Thousands of Git users are guilty of a giant security blunder. They inadvertently and unwittingly publish their login credentials for services like GitHub, GitLab and BitBucket up to their own public repositories.

If you know how Git and GitHub work, this mixup comes as no surprise. Let’s explore how it happens and how to fix it.

How Git works

Before you issue your first commit in Git, you must provide the tool your name and email address.

This information is stored as part of every commit. If anyone wants to know who updated the codebase, or email that person about their changes, the name and email address is right there at the reviewer’s disposal.

Git doesn’t validate the username you provide, and doesn’t verify the email address you submit. As long as these fields are populated with non-null text strings, Git commits proceed with this metadata attached.

Credential confusion

Now here’s the problem.

When anyone is presented with a form with two fields, the first instinct is to provide your username and password, but that is not what Git asks for.

Users who set up Git for the first time also likely will set up a GitHub connection as well, and have their GitHub credentials at the ready. Instead of providing a username and email address, users unwittingly type in their GitHub login name and password.

Somewhere between 50,000 and 100,000 users have made this mistake, according to researchers in the UK.

To ensure you have not accidentally saved a GitHub credential as part of your Git username and email address, issue the git config –list command. This shows all of the meta-data that has been set at the various Git scopes.

git list all settings command

Check your git config settings to ensure you have not exposed any private data or security credentials.

Deletion difficulty

To compound the problem, once a developer pushes a commit to GitHub or GitLab, that Git commit metadata becomes a permanent part of the public repository’s history.

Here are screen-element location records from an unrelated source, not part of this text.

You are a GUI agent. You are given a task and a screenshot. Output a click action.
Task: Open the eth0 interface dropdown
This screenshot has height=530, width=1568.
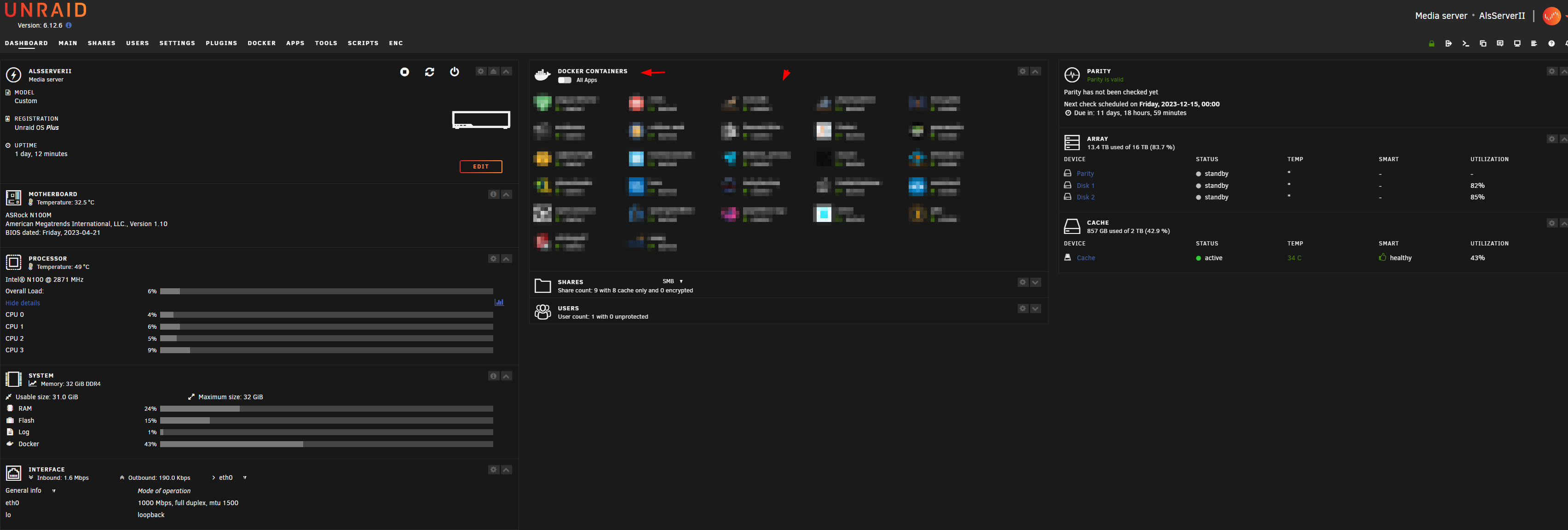pos(231,478)
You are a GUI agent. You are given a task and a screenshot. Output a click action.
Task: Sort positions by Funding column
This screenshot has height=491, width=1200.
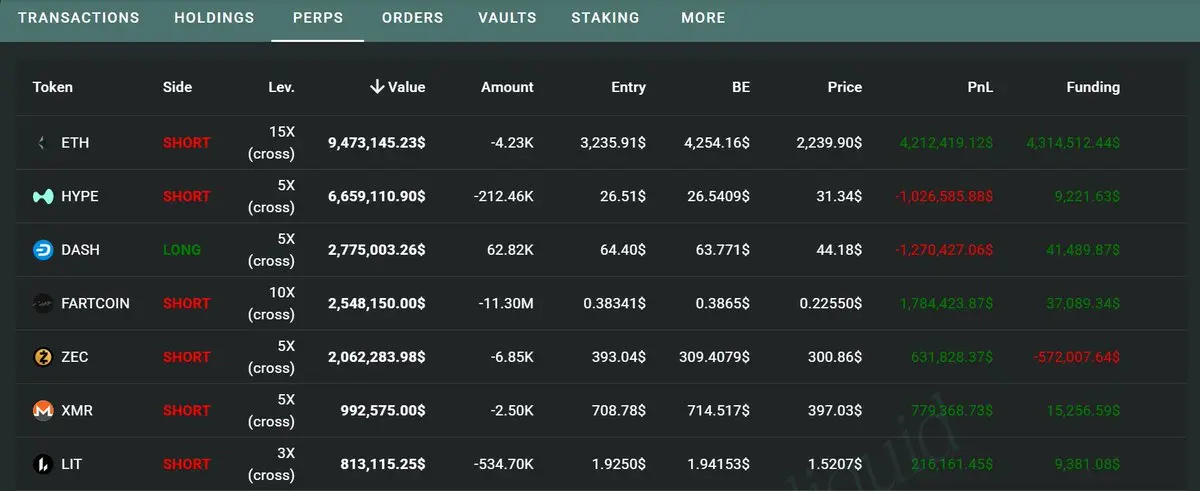1092,87
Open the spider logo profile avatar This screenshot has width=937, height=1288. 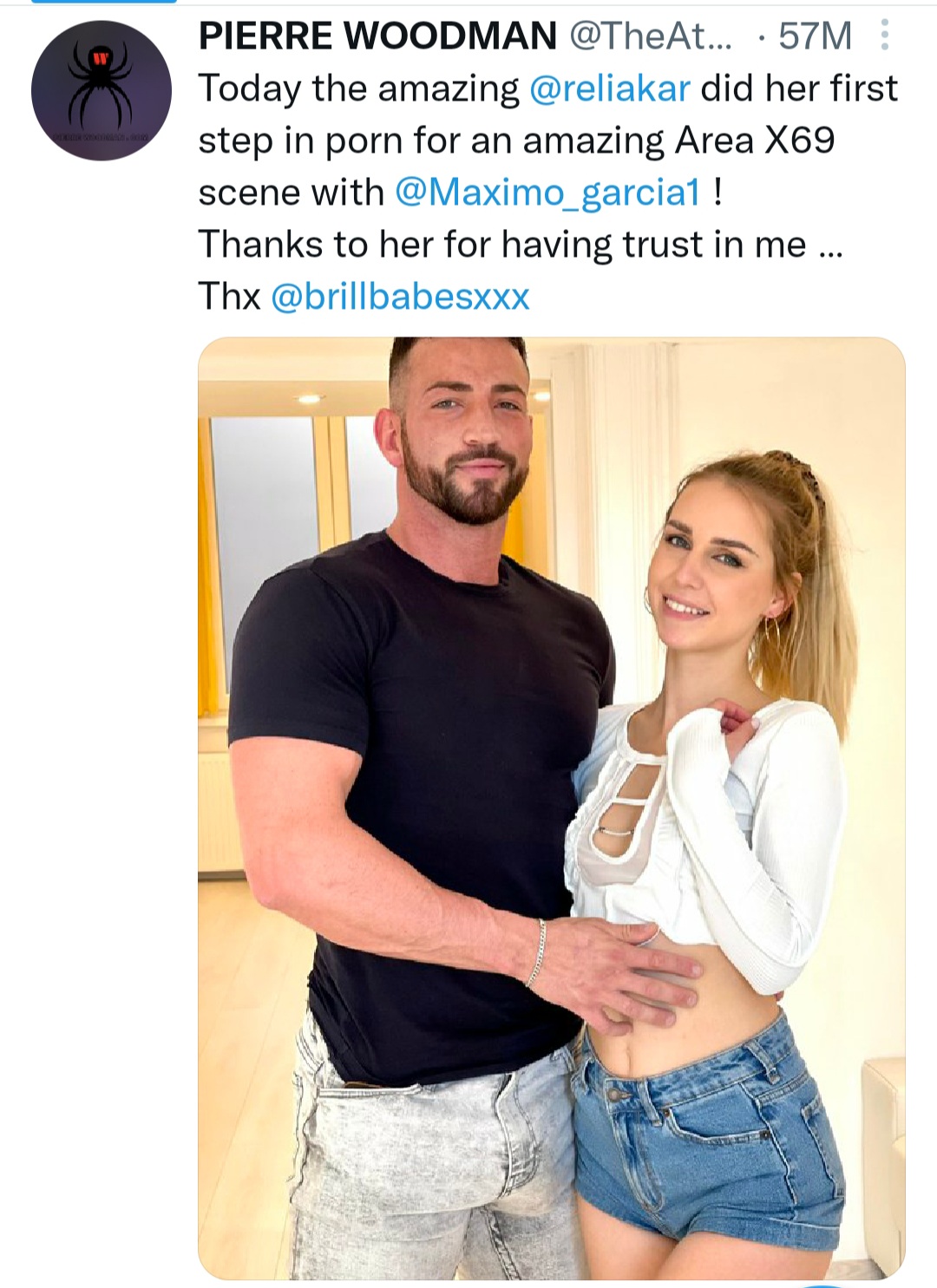coord(102,90)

Git is a fully distributed version control system, and every user that makes a deep clone gets a full history of every commit. Even if a developer fixes the credentials locally and on the remote server, the change won’t carry over to the local machines of users who previously cloned the repo.

Git credentials leak fix

If you inadvertently set your GitHub credentials as your Git username and email, and you haven’t pushed your commits to a remote repository, simply delete your unwanted commits with a Git rebase and squash, update Git with your proper username and email address, and move forward with development.

If you’ve pushed your commits to a remote Git repository, especially one that has been cloned by other users, there really is no other option than to change your account’s password and regenerate a GitHub authorization token. The distributed nature of git push, pull and fetch operations makes chasing down replicated commits across a multitude of machines untenable.

Be careful when you perform that first Git commit against a new repository. When your local Git installation asks for a username and email, don’t inadvertently provide the credentials used to access your remote repository. It’s an easy mistake to make, but it puts the security of your organization’s codebase at risk.